The EDPS publishes its opinion on the Digital Services Act and Digital Markets Act
The question: What recommendations has the European Data Protection Supervisor (EDPS) made in respect of the EU’s proposed Digitals Services Act (DSA) and Digital Markets Act (DMA)?
The EDPS has announced additional recommendations designed to give greater protection to individuals when it comes to content moderation, online targeted advertising and recommender systems used by online platforms under the DSA and DMA.
As part of the Europe’s Digital Strategy “Shaping Europe’s Digital Future”, at the end of 2020 the European Commission published proposals centring around an ambitious reform of EU legislation and designed to safeguard consumers and businesses that make use of online platforms such as search engines, social networking sites and online marketplaces.
The proposed reforms will take effect through two directly applicable, full harmonisation Acts: the DSA and the DMA. The stated goals of both the DSA and the DMA are:
- “to create a safer digital space in which the fundamental rights of all users of digital services are protected; and
- to establish a level playing field to foster innovation, growth, and competitiveness, both in the European Single Market and globally”.
In February 2021, the EDPS published its opinions in respect of the European Commission’s legislative proposals. These opinions are intended to influence and assist legislators to produce final form legislation which reflects the EU’s fundamental values around individual data protection rights.
Through these opinions, the EDPS has signalled its approval of the DSA’s stated intention to promote a transparent and safe online environment and noted that while the proposal “does not impose a general monitoring obligation, it confirms reasonable liability exemptions and supplements them with a pan-European system of notice and action rules, so far missing”. In relation to the DMA, the EDPS has welcomed the Act’s stated intention to “promote fair and open digital markets and the fair processing of personal data through the regulation of large online platforms acting as gatekeepers”.
Digital Services Act
In relation to the DSA, the EDPS has made several recommendations designed to better protect individuals with regards to: (i) targeted advertising; (ii) the moderation of content; and (iii) recommended systems used by online platforms. The EDPS specifically recommends:
- additional safeguards around the three areas specified above, eg providers who wish to profile their users for content moderation, should be able to demonstrate that such measures are strictly necessary to address the systemic risks identified by the DSA
- the phasing-out, and eventual prohibition, of targeted advertising based on pervasive tracking
- increased restrictions around which data categories can be processed for targeting purposes and which data categories may be disclosed to advertisers or third parties to enable targeted advertising
- the introduction of minimum interoperability requirements for large online platforms with explicit obligations on very large online platforms to support interoperability, as well as obligations not to take measures that impede such interoperability
- the development of technical standards around interoperability at European level, in line with the applicable EU legislation on standardisation.
Digital Markets Act
The EDPS highlights how the relationship between competition, consumer protection and data law are “inextricably linked policy areas” in the context of the online platform economy, and that this relationship should be one of complementarity. The EDPS elects to specifically highlight those provisions of the proposed Act which have the effect of mutually reinforcing the “contestability” of the market and which affect the control of individuals over their personal data. These include, for example, articles 5(f) and 6(1) (b) which prohibit mandatory subscription by end-users to other core platforms services offered by the gatekeeper and allow the end-user to uninstall pre-installed software applications on the core platform service, respectively.

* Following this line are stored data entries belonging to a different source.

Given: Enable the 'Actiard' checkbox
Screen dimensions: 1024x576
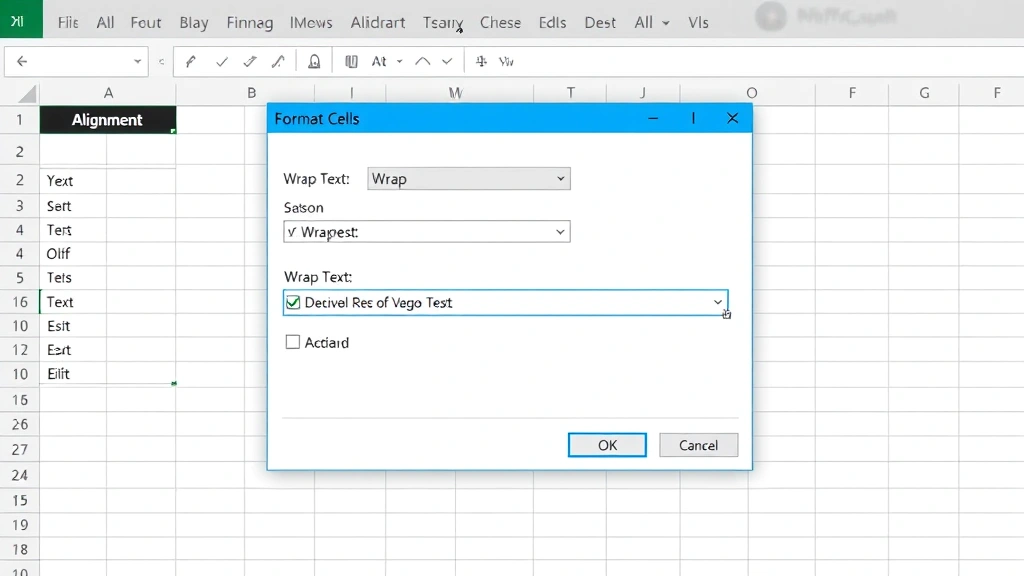Looking at the screenshot, I should (x=294, y=342).
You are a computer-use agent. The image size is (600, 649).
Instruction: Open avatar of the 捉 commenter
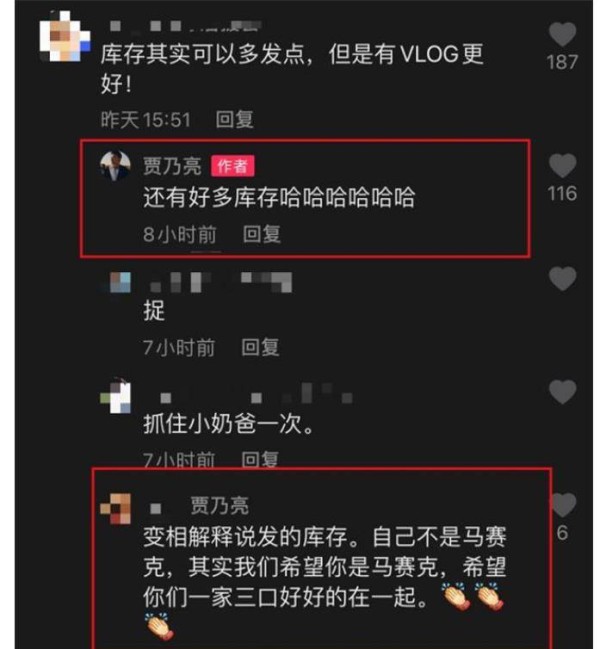116,282
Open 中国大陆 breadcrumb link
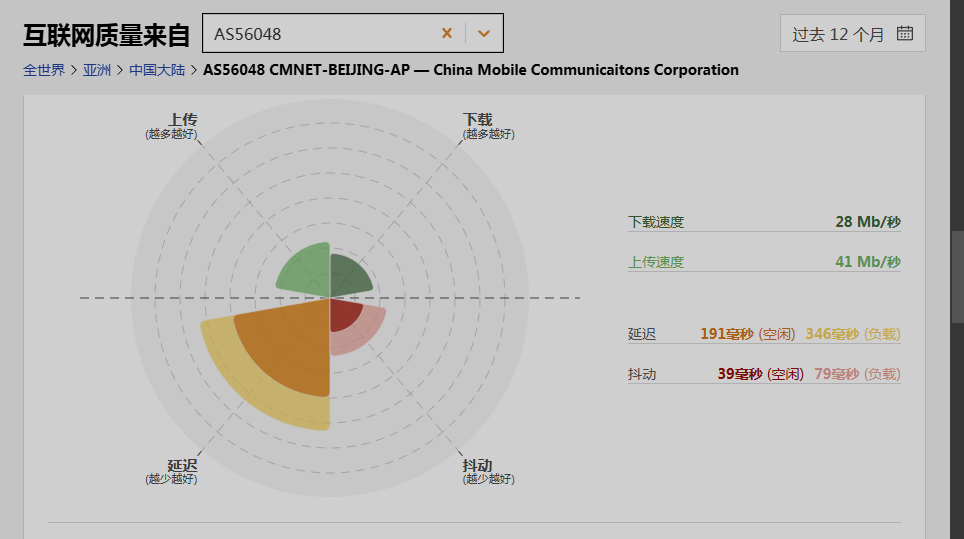964x539 pixels. (150, 70)
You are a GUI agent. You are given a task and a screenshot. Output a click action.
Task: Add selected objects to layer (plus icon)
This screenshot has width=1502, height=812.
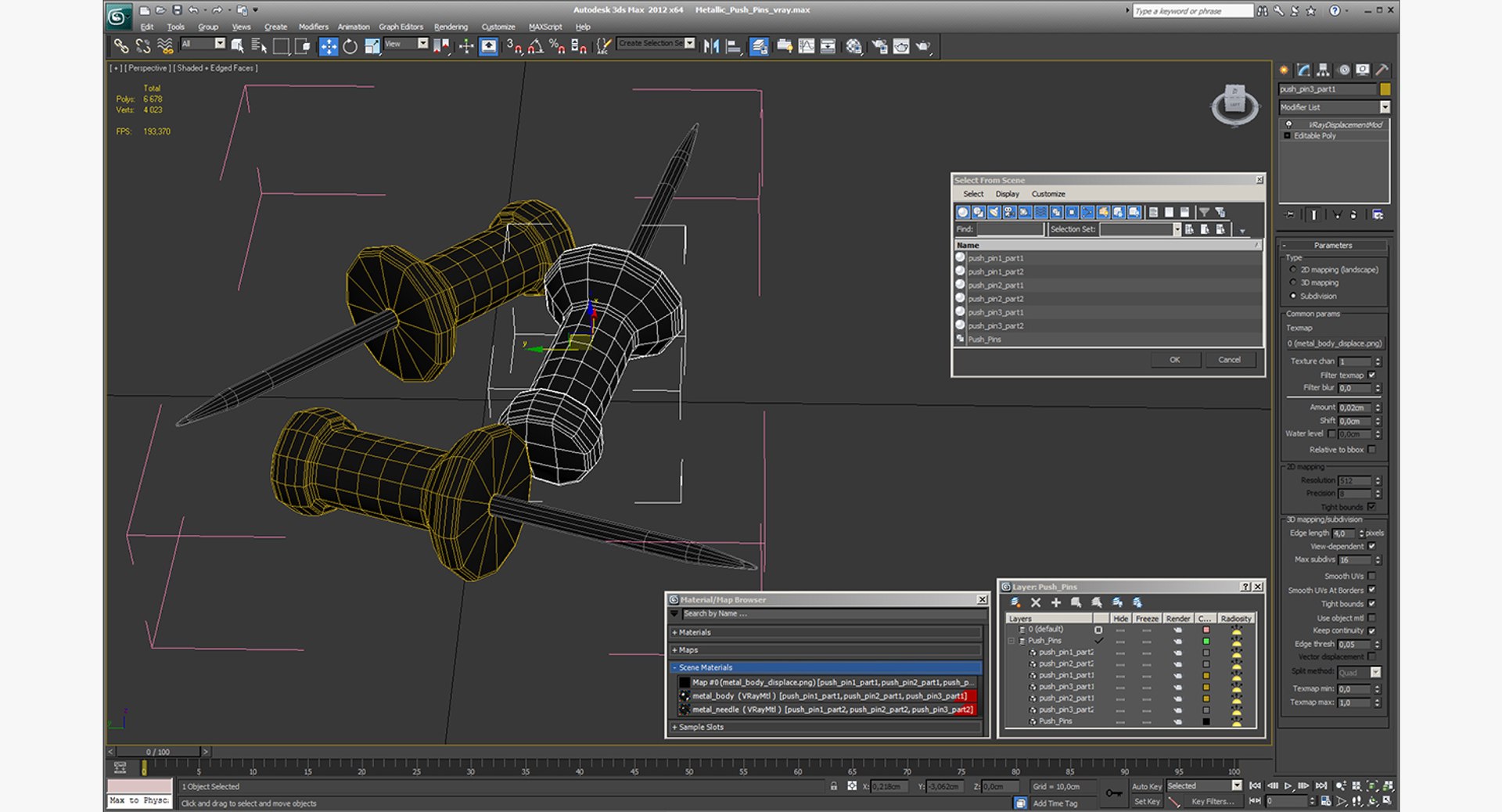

As it did with the DSA above, the EDPS also makes some specific recommendations for improvements to the DMA:
- that gatekeepers are to provide end-users with a solution of easy and prompt accessibility for consent management
- increased clarity around the scope of the data portability
- where necessary (eg see Article 6(1)(i)) rewording provisions of the Proposal to ensure full consistency with the GDPR
- highlighting the need for effective anonymisation and re-identification tests when sharing query, click and view data in relation to free and paid search generated by end users on online search engines of the gatekeeper.
As part of its recommendation, the EDPS recommends that the DMA Committee should include representatives from the EDPS, and also calls for structured cooperation between the relevant oversight authorities in order to ensure the uninhibited exchange of information between them, allowing them to fulfil their complementary role.
As with the DSA above, the EDPS once again invites the co-legislators to consider introducing minimum interoperability requirements for gatekeepers and to promote the development of technical standards at European level, in line with EU legislation on standardisation.
Why is this important?
The EDPS’ opinions, as detailed above, once again highlight the importance of its role in protecting the data rights of European subjects and specifically their rights under the Commission’s new Digital Strategy. While they are non-binding, the EDPS’ opinions give an indication of the direction that data protection, and its enforcement in Europe, is taking and highlights a clear intention to harmonise this approach across the authorities within the EU.
Any practical tips?
The opinions given by the EDPS are likely to shape both the final form legislative proposals and the national implementation of the DSA and DMA. Stakeholders would do well to keep their ear to the ground in relation to the effects of EDPS’ recommendations and take note of how the DSA and DMA are amended as a result. There are likely to be direct knock-on effects for online service providers and their management of end-user data.